Text for analysis
________________________
Honoring my friend R.R.
How do you cope with a death that is so sudden, so tragic, and would appear to some to be so preventable? The grief reaction felt by those that are left behind after a person dies from suicide are similar in some ways to any loss, but simultaneously unique in so many ways too. The anger and guilt that accompanies many situations of grief is often heightened further in suicide loss. Anger at one’s self for not having known to stop the suicide or help the person; anger at the person for seemingly choosing to leave their family and friends behind; guilt that there is some relief that the person may finally be out of the pain they lived with if they suffered from a psychiatric disorder such as depression. There are so many conflicting and challenging emotions that may be felt after a death from suicide. Police investigations, media coverage, and stigma or perceived blame make the challenge of grieving this type of loss particularly difficult. Intrusive thoughts of how the death occurred or what you may have seen during or after the person’s death may play in your mind. This is normal, but should become less frequent with time and with work to process through the feelings and emotions you are experiencing.
In some situations (not all – any threat of suicide should be taken seriously), a person who gives an indication that they may attempt suicide is reaching out for help whereas a person planning to follow through with suicide may not give any warning so that no one will try to stop them. Sometimes, a person who has suffered from a psychiatric illness such as depression may even seem as though they are improving leading up to a suicide attempt. The point is that in many cases, this type of death may not be preventable or anticipated. Guilt is a normal feeling in grief and you may replay situations when you should have seen a sign or could have stopped this from happening, but it is important to test the reality of those statements because typically there was nothing that you could have done to anticipate or stop this death from occurring. My number one rule in groups and therapy is never “should” on yourself or anyone else and never let anyone else “should” on you.
It may be difficult to figure out what to tell people when they ask you how your loved one died. This can only be decided by you, however many people say that they find it easiest to say that the person died by suicide. The term “committed suicide” is generally not used anymore as this infers a criminal act and contributes to the stigma of suicide. Most people now say “died by suicide” as this is a more sensitive and understanding description of this cause of death.
Grief is unique to every individual and each person’s needs will be different. However, it is important to support one another as friends and family to begin to work through this difficult process. With time and with some grief work, the good memories and positive feelings you have about the person who has died will come back. You can choose to allow them to be more than just the way they died in your mind – you can remember who they were as a person and honor that memory. If you are having difficulty working through the grieving process following a suicide loss, reach out for help – talk to family, friends, spiritual or religious advisors, and if you need professional help, don’t be afraid to seek it.
________________________
Data to examine
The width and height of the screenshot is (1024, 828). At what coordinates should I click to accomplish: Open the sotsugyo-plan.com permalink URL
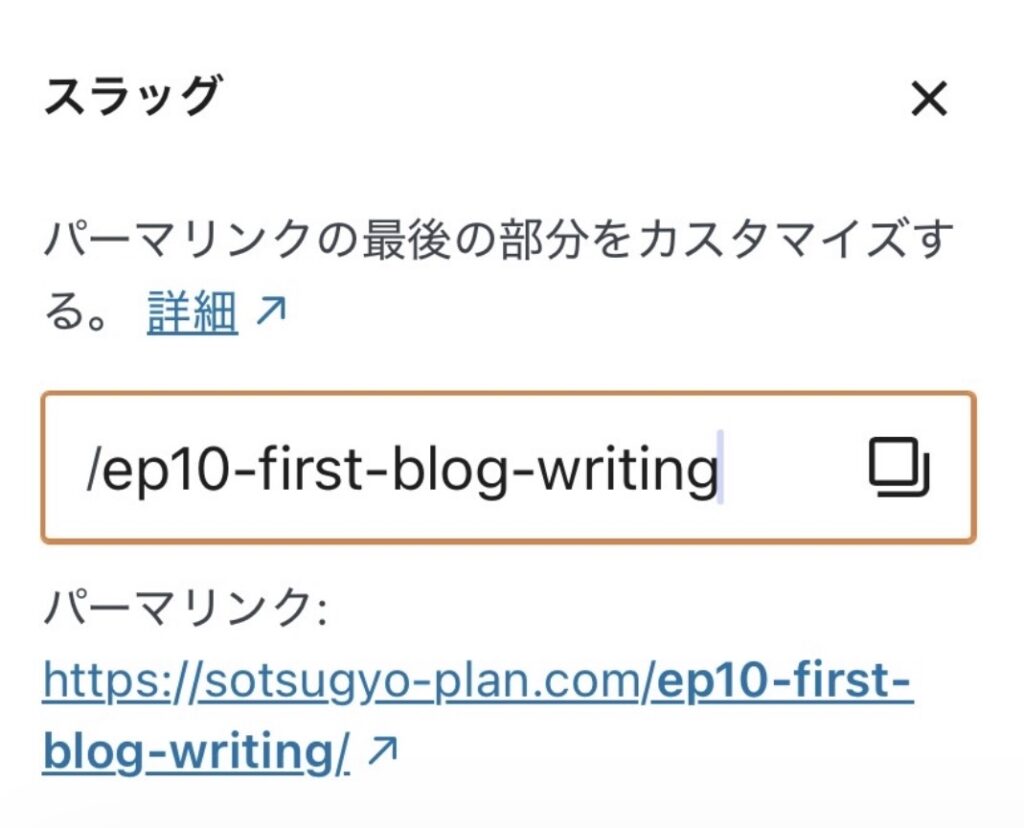pyautogui.click(x=477, y=716)
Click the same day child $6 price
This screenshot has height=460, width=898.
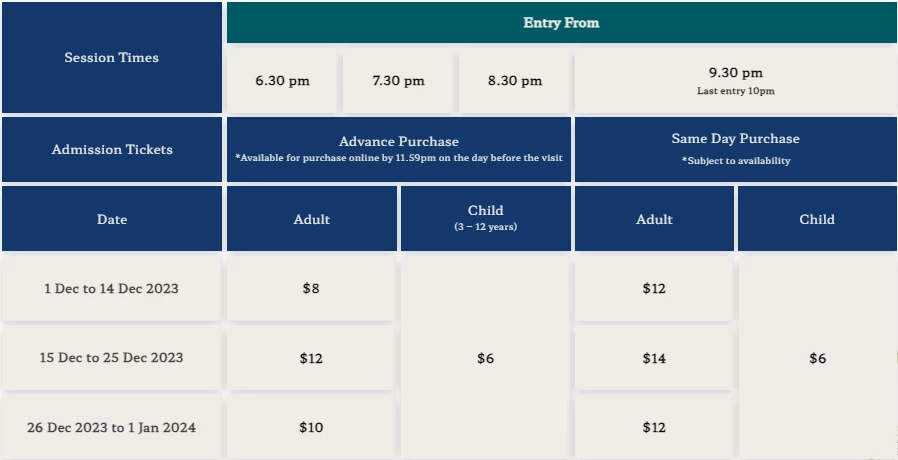[817, 358]
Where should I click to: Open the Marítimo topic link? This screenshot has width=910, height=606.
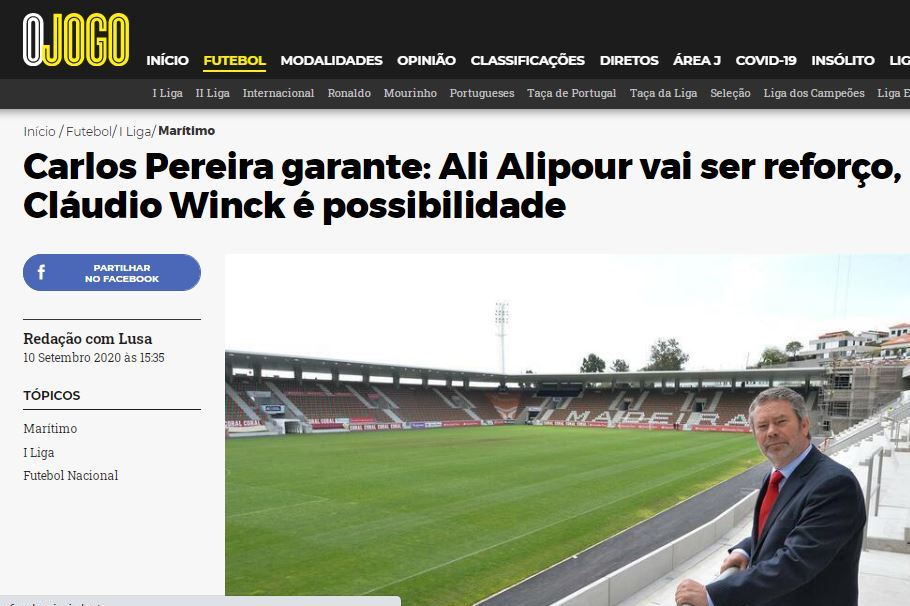pos(50,428)
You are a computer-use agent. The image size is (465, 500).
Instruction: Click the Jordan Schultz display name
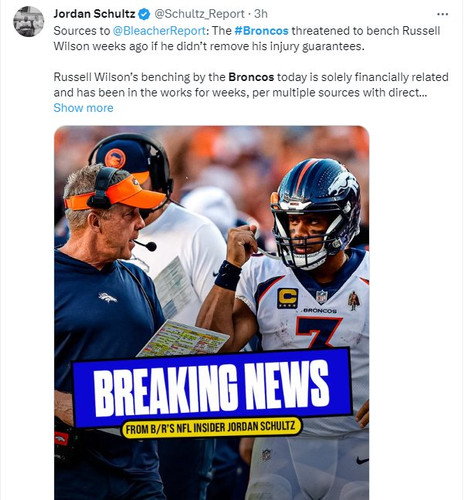click(x=94, y=14)
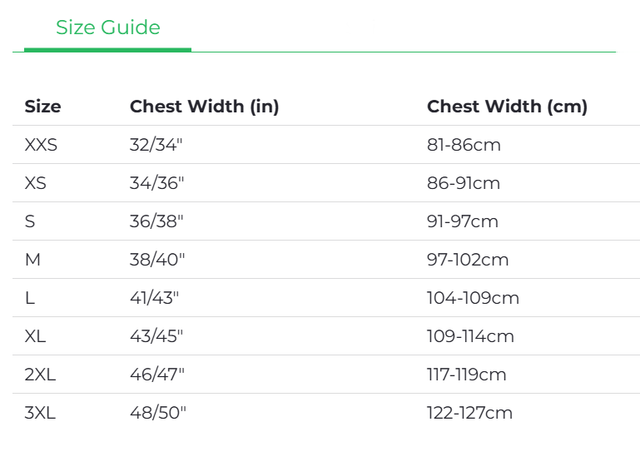The image size is (640, 452).
Task: Select the L size row label
Action: 30,298
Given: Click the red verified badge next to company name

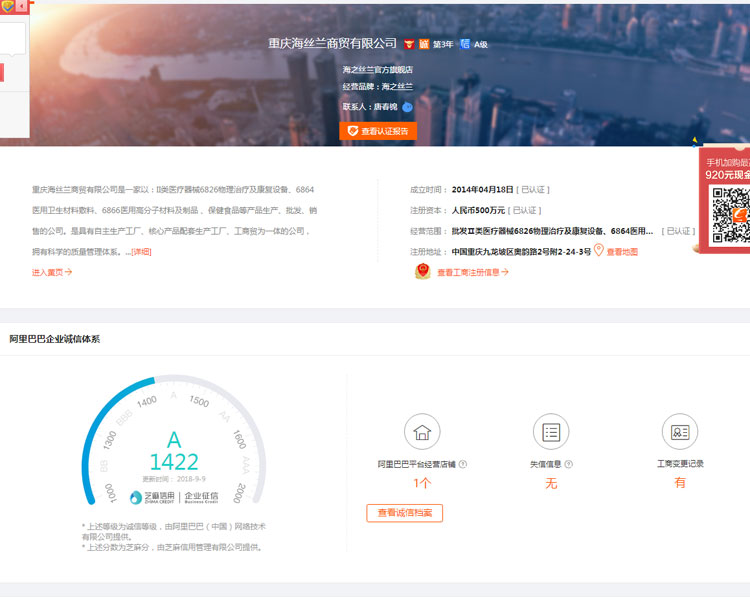Looking at the screenshot, I should (x=408, y=44).
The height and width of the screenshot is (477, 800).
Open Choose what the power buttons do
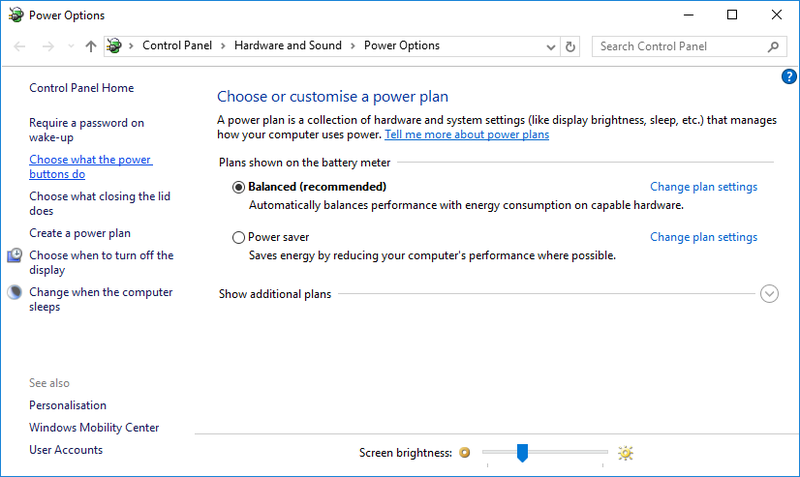(x=90, y=167)
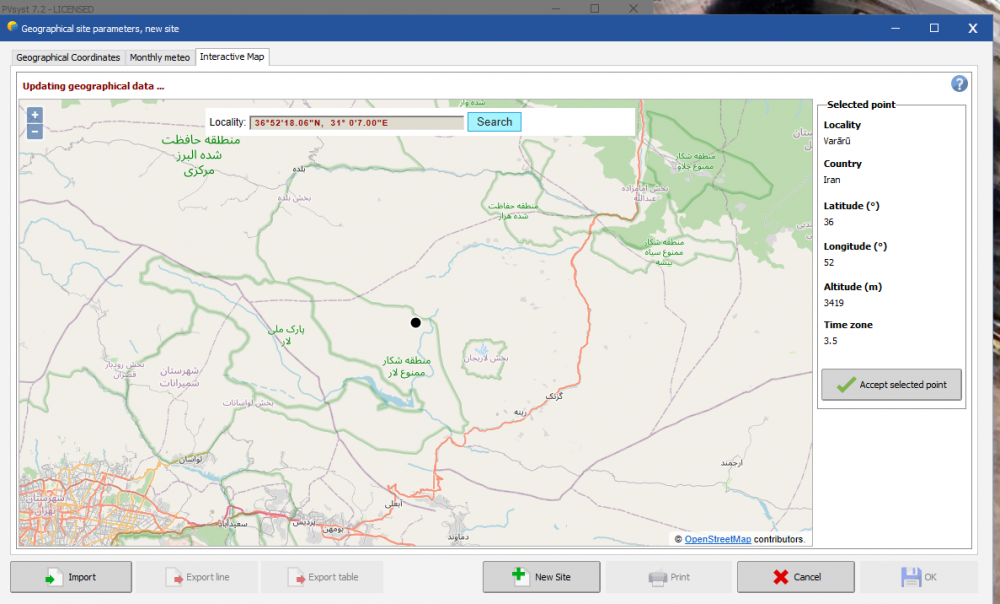Maximize the Geographical site parameters window
The height and width of the screenshot is (604, 1000).
(x=934, y=28)
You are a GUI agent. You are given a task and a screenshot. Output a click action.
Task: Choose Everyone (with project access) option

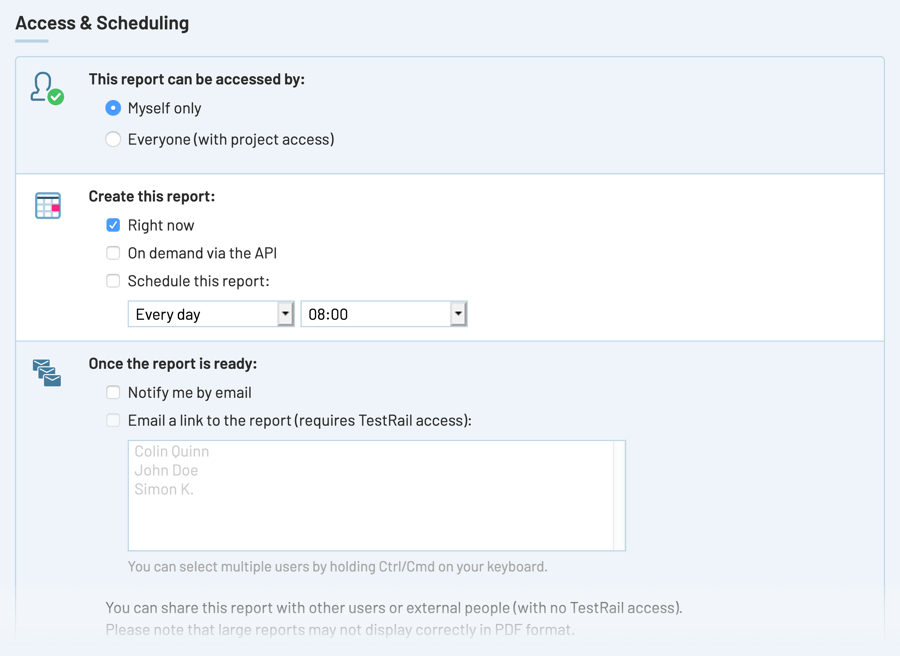[113, 139]
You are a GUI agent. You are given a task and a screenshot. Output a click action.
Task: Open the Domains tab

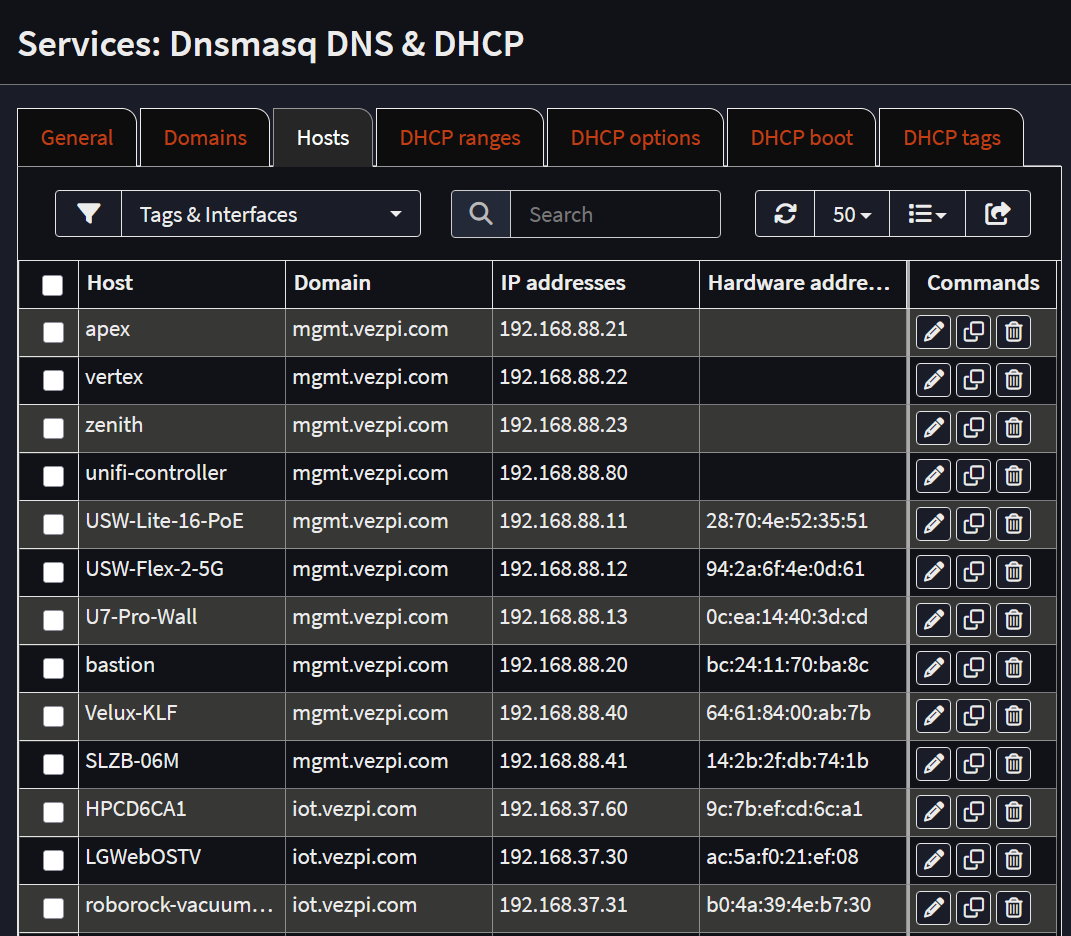205,137
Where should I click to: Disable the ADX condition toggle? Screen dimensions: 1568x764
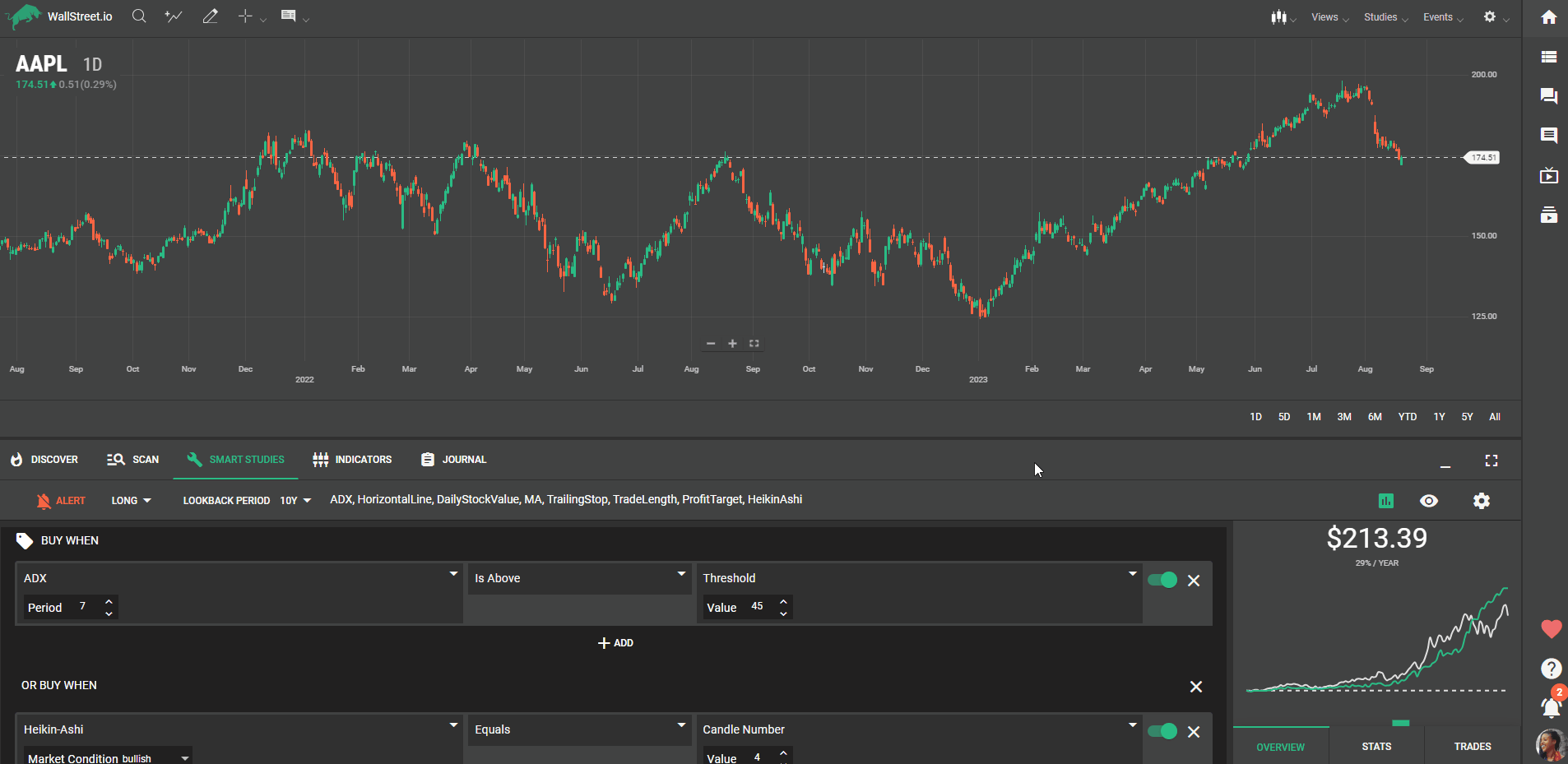click(1162, 580)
________________________
For each statement, say whether it agrees with the text on grief after suicide, answering yes or no and quoting the deciding words: (a) the phrase "committed suicide" is generally no longer used; (b) a person planning to follow through with suicide will always give some warning; (c) intrusive thoughts about how the death occurred are normal. The data after the text is separate material and has nothing to do with it.

(a) Yes: "The term “committed suicide” is generally not used anymore as this infers a criminal act and contributes to the stigma of suicide."
(b) No: "a person planning to follow through with suicide may not give any warning so that no one will try to stop them."
(c) Yes: "This is normal, but should become less frequent with time and with work to process through the feelings and emotions you are experiencing."